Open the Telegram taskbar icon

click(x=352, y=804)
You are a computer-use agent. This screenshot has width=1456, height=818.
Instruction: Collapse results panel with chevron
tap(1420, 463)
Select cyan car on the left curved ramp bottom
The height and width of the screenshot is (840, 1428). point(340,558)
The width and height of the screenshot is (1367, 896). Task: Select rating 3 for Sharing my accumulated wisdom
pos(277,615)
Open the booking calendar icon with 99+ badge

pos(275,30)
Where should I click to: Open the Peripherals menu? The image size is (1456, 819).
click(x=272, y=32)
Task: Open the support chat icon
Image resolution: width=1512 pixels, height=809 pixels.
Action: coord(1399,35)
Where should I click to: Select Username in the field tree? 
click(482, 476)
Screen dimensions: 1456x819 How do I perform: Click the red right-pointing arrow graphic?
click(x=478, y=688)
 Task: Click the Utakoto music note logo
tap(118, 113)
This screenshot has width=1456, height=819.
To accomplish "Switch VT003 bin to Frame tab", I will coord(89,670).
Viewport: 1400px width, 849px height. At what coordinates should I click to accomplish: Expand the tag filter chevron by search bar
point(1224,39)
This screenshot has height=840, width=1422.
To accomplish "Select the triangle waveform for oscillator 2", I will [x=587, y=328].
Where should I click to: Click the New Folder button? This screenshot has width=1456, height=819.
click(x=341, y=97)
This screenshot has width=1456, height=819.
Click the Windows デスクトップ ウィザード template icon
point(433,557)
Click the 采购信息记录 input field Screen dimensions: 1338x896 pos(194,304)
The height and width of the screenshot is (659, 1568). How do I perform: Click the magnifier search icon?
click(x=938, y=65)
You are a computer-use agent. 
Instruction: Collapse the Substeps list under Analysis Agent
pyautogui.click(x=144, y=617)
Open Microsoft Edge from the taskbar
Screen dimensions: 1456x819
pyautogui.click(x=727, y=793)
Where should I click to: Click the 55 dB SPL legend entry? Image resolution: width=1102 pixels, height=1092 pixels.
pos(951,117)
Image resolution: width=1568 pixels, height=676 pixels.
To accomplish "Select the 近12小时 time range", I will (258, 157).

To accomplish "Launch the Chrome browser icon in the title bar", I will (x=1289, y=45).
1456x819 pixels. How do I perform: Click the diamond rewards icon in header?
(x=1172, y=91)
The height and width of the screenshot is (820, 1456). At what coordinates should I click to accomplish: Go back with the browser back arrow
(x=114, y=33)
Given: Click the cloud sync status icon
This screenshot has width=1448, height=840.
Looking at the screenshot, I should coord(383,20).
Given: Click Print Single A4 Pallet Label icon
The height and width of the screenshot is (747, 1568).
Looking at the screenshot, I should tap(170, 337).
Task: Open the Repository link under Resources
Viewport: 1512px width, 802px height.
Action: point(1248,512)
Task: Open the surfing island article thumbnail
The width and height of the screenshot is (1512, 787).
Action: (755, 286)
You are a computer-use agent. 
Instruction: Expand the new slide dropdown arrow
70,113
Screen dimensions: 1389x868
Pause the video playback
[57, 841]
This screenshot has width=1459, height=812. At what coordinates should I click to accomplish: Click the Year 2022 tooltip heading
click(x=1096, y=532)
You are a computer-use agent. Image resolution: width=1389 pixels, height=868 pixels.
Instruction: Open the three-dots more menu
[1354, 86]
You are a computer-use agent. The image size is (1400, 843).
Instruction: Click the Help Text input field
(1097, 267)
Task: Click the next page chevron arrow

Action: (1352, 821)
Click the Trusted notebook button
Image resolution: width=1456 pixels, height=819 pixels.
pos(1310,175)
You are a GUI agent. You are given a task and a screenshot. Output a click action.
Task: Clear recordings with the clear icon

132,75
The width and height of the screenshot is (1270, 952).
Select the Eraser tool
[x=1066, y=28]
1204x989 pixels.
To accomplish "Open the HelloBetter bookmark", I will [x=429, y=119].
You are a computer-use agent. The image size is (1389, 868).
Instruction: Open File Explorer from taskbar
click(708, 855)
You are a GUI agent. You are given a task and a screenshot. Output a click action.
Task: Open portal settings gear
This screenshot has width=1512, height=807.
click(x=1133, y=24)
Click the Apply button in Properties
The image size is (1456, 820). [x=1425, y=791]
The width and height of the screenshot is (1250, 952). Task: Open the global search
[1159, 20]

-*-

### Exercise prompt
Please retype all of the data above exactly as it appears.

### Answer to the problem
Open the Telegram taskbar icon

click(x=352, y=804)
You are a computer-use agent. This screenshot has width=1456, height=818.
Instruction: Collapse results panel with chevron
tap(1420, 463)
Select cyan car on the left curved ramp bottom
The height and width of the screenshot is (840, 1428). point(340,558)
The width and height of the screenshot is (1367, 896). Task: Select rating 3 for Sharing my accumulated wisdom
pos(277,615)
Open the booking calendar icon with 99+ badge

pos(275,30)
Where should I click to: Open the Peripherals menu? The image size is (1456, 819).
click(x=272, y=32)
Task: Open the support chat icon
Image resolution: width=1512 pixels, height=809 pixels.
Action: coord(1399,35)
Where should I click to: Select Username in the field tree? 
click(482, 476)
Screen dimensions: 1456x819 How do I perform: Click the red right-pointing arrow graphic?
click(x=478, y=688)
 Task: Click the Utakoto music note logo
tap(118, 113)
This screenshot has width=1456, height=819.
To accomplish "Switch VT003 bin to Frame tab", I will coord(89,670).
Viewport: 1400px width, 849px height. At what coordinates should I click to accomplish: Expand the tag filter chevron by search bar
point(1224,39)
This screenshot has height=840, width=1422.
To accomplish "Select the triangle waveform for oscillator 2", I will [x=587, y=328].
Where should I click to: Click the New Folder button? This screenshot has width=1456, height=819.
click(x=341, y=97)
This screenshot has width=1456, height=819.
Click the Windows デスクトップ ウィザード template icon
point(433,557)
Click the 采购信息记录 input field Screen dimensions: 1338x896 pos(194,304)
The height and width of the screenshot is (659, 1568). How do I perform: Click the magnifier search icon?
click(x=938, y=65)
You are a computer-use agent. 
Instruction: Collapse the Substeps list under Analysis Agent
pyautogui.click(x=144, y=617)
Open Microsoft Edge from the taskbar
Screen dimensions: 1456x819
pyautogui.click(x=727, y=793)
Where should I click to: Click the 55 dB SPL legend entry? Image resolution: width=1102 pixels, height=1092 pixels.
pos(951,117)
Image resolution: width=1568 pixels, height=676 pixels.
To accomplish "Select the 近12小时 time range", I will (258, 157).

To accomplish "Launch the Chrome browser icon in the title bar", I will (x=1289, y=45).
1456x819 pixels. How do I perform: Click the diamond rewards icon in header?
(x=1172, y=91)
The height and width of the screenshot is (820, 1456). At what coordinates should I click to accomplish: Go back with the browser back arrow
(x=114, y=33)
Given: Click the cloud sync status icon
This screenshot has width=1448, height=840.
Looking at the screenshot, I should coord(383,20).
Given: Click Print Single A4 Pallet Label icon
The height and width of the screenshot is (747, 1568).
Looking at the screenshot, I should tap(170, 337).
Task: Open the Repository link under Resources
Viewport: 1512px width, 802px height.
Action: point(1248,512)
Task: Open the surfing island article thumbnail
The width and height of the screenshot is (1512, 787).
Action: (755, 286)
You are a computer-use agent. 
Instruction: Expand the new slide dropdown arrow
70,113
Screen dimensions: 1389x868
Pause the video playback
[57, 841]
This screenshot has width=1459, height=812. At what coordinates should I click to accomplish: Click the Year 2022 tooltip heading
click(x=1096, y=532)
You are a computer-use agent. Image resolution: width=1389 pixels, height=868 pixels.
Instruction: Open the three-dots more menu
[1354, 86]
You are a computer-use agent. The image size is (1400, 843).
Instruction: Click the Help Text input field
(1097, 267)
Task: Click the next page chevron arrow

Action: (1352, 821)
Click the Trusted notebook button
Image resolution: width=1456 pixels, height=819 pixels.
pos(1310,175)
You are a GUI agent. You are given a task and a screenshot. Output a click action.
Task: Clear recordings with the clear icon

132,75
The width and height of the screenshot is (1270, 952).
Select the Eraser tool
[x=1066, y=28]
1204x989 pixels.
To accomplish "Open the HelloBetter bookmark", I will [x=429, y=119].
You are a computer-use agent. The image size is (1389, 868).
Instruction: Open File Explorer from taskbar
click(708, 855)
You are a GUI agent. You are given a task and a screenshot. Output a click action.
Task: Open portal settings gear
This screenshot has width=1512, height=807.
click(x=1133, y=24)
Click the Apply button in Properties
The image size is (1456, 820). [x=1425, y=791]
The width and height of the screenshot is (1250, 952). Task: Open the global search
[1159, 20]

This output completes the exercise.